**** Extract provided

MarValous: Machine Learning Based Detection of Emotions in the Valence-arousal Space in Software Engineering Text
1. Does the paper propose a new opinion mining approach?
Yes
2. Which opinion mining techniques are used (list all of them, clearly stating their name/reference)?
MarValous the new tool proposed in this paper DEVA M. Islam and M. Zibran. 2018. DEVA: Sensing Emotions in the Valence Arousal Space in Software Engineering Text. In SAC. 1536–1543.
3. Which opinion mining approaches in the paper are publicly available? Write down their name and links. If no approach is publicly available, leave it blank or None.
MarValous https://figshare.com/s/a3308b7087df910db38f. DEVA https://figshare.com/s/277026f0686f7685b79e
4. What is the main goal of the whole study?
propose a ML-based tool for emotion identification in software engineering text
5. What the researchers want to achieve by applying the technique(s) (e.g., calculate the sentiment polarity of app reviews)?
idem
6. Which dataset(s) the technique is applied on?
Combination of Islam and Zibran (DEVA see above) and processed Gold Standard of Novielli et al. N. Novielli, F. Calefato, and F. Lanubile. 2018. A Gold Standard for Emotion Annotation in Stack Overflow. In MSR. 14–17.
7. Is/Are the dataset(s) publicly available online? If yes, please indicate their name and links.
The combined dataset is available from https://figshare.com/s/a3308b7087df910db38f.
8. Is the application context (dataset or application domain) different from that for which the technique was originally designed?
No
9. Is the performance (precision, recall, run-time, etc.) of the technique verified? If yes, how did they verify it and what are the results?
It is not really verification. The authors compare DEVA and MarValous in terms of precision, recall and F1 and show that for depression (LALV) and relaxation (LAHV) MarValous consistently outperforms DEVA; for excitation (HAHV) MarValous achieved higher recall and F1 but lower precision; for stress (HALV) - higher precision and F1 but lower recall.
10. Does the paper replicate the results of previous work? If yes, leave a summary of the findings (confirm/partially confirms/contradicts).
N/A
11. What success metrics are used?
N/A
12. Write down any other comments/notes here.
-

********
**** Stored records

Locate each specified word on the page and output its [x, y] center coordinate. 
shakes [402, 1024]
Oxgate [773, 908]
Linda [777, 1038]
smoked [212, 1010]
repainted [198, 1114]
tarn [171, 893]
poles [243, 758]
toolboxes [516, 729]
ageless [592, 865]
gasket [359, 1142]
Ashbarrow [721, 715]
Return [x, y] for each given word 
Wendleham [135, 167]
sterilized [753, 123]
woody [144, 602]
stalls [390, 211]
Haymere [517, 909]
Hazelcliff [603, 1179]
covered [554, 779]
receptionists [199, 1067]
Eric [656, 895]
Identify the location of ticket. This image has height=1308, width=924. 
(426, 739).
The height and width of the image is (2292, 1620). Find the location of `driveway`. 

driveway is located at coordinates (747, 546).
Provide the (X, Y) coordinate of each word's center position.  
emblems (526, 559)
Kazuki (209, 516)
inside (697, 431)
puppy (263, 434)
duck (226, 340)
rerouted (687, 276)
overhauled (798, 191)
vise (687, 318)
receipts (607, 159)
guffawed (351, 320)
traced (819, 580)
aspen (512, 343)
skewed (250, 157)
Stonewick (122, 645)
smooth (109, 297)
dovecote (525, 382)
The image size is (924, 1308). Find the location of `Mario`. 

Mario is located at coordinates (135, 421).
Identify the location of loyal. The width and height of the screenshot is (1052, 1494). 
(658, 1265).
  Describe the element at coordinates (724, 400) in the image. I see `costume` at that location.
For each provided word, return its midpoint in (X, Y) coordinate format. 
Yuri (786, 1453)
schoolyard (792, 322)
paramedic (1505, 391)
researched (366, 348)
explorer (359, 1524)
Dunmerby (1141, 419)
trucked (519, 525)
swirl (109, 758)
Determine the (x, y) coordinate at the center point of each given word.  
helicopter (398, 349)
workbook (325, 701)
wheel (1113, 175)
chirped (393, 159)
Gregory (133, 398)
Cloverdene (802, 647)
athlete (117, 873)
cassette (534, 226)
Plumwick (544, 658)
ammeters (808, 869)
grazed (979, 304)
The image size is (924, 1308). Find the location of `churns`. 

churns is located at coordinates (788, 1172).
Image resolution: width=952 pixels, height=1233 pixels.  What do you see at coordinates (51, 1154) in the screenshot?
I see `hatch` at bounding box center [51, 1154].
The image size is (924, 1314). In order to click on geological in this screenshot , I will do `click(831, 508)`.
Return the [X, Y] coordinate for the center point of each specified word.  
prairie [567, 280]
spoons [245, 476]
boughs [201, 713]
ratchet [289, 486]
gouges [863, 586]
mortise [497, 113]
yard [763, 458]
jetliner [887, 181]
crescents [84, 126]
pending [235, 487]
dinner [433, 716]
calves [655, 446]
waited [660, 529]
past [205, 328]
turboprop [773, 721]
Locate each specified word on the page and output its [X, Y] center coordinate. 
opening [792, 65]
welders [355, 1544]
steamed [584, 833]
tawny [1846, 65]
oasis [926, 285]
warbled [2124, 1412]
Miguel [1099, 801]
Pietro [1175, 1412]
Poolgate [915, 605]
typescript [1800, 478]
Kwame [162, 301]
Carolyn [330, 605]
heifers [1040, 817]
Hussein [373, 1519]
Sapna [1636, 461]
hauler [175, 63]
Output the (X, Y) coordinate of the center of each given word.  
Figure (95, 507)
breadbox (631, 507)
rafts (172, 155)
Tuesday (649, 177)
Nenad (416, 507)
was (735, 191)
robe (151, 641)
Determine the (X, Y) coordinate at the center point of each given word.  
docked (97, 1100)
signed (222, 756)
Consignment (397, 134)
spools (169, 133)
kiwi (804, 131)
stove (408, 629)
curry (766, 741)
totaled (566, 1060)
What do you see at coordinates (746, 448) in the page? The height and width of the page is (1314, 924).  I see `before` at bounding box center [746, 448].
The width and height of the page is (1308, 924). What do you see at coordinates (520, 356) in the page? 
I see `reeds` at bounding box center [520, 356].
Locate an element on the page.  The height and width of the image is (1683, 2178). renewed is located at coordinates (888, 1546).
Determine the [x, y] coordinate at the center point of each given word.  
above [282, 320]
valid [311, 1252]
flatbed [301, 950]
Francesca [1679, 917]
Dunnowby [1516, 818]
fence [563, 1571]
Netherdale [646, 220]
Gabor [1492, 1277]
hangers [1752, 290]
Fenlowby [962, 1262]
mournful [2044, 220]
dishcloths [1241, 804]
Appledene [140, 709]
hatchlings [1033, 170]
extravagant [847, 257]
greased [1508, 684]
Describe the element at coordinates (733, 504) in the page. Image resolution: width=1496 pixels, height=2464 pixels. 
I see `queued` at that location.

********

§ **Given task**:
In the MarValous review above, the reply to question 9 opens with "It is not really verification." According to the review, what did the authors do to assess performance instead?

§ **Output of the task**:
They compared DEVA and MarValous on precision, recall, and F1. MarValous consistently outperformed DEVA for depression (LALV) and relaxation (LAHV). For excitation (HAHV) it had higher recall and F1 but lower precision, and for stress (HALV) it had higher precision and F1 but lower recall.